◆ **Problem**: Aşağıdaki verilerde "size" sözcüğünü içeren kaç satır olduğunu belirtin; yalnızca sayıyı yazın.

◆ **Alıştırma Malzemeleri**:
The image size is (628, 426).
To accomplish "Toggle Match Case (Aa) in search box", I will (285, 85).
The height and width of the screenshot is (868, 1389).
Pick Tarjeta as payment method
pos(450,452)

==

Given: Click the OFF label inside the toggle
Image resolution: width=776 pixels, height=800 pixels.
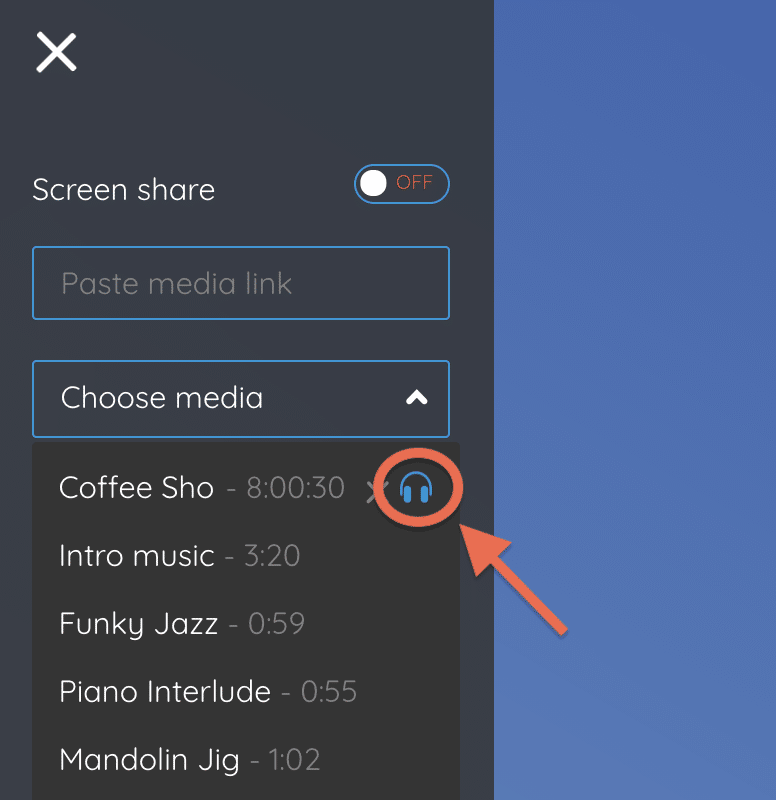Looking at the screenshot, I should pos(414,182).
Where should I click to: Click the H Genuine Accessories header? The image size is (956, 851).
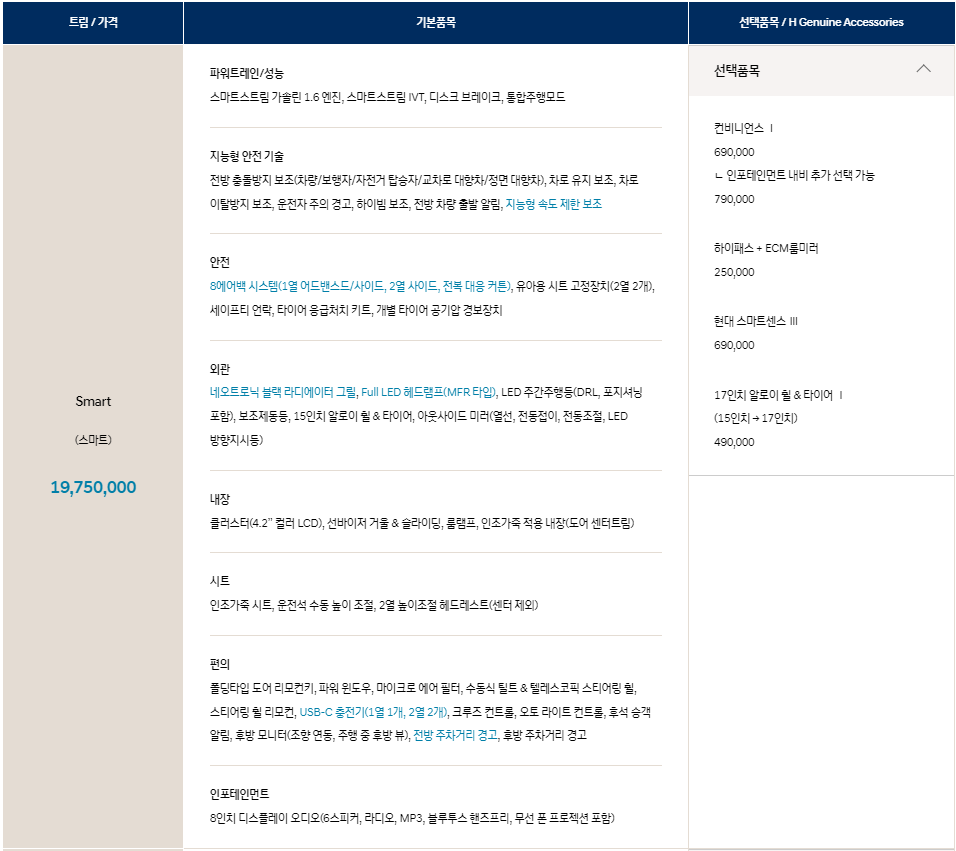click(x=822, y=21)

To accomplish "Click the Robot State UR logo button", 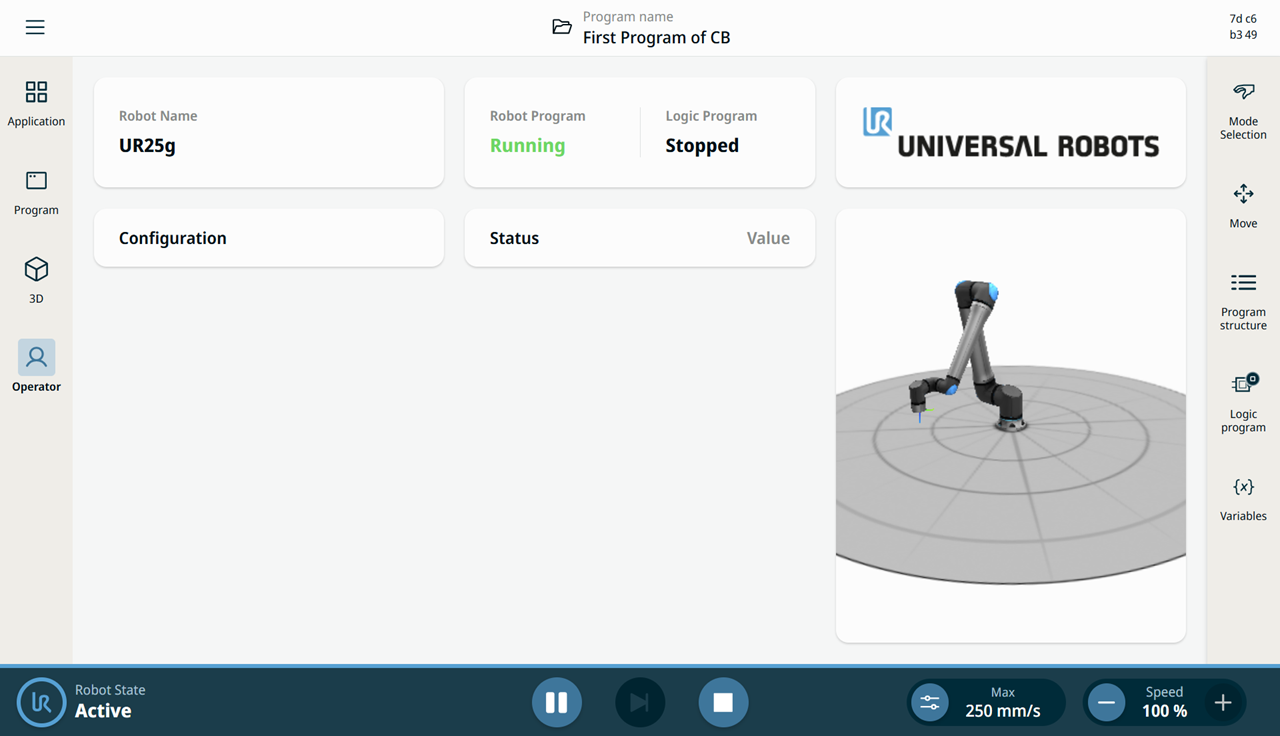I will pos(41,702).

==

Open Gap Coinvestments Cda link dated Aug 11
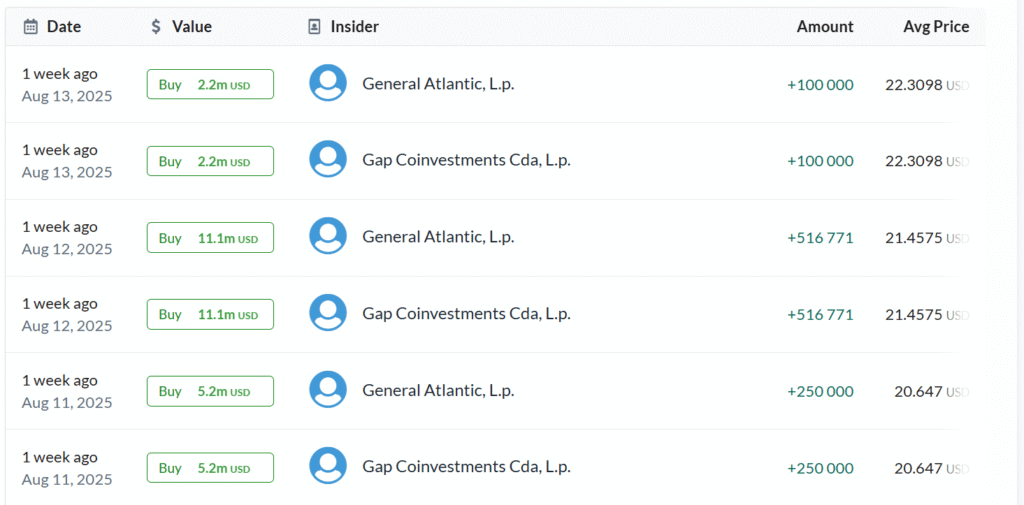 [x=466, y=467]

◆ **Çıktı**: 2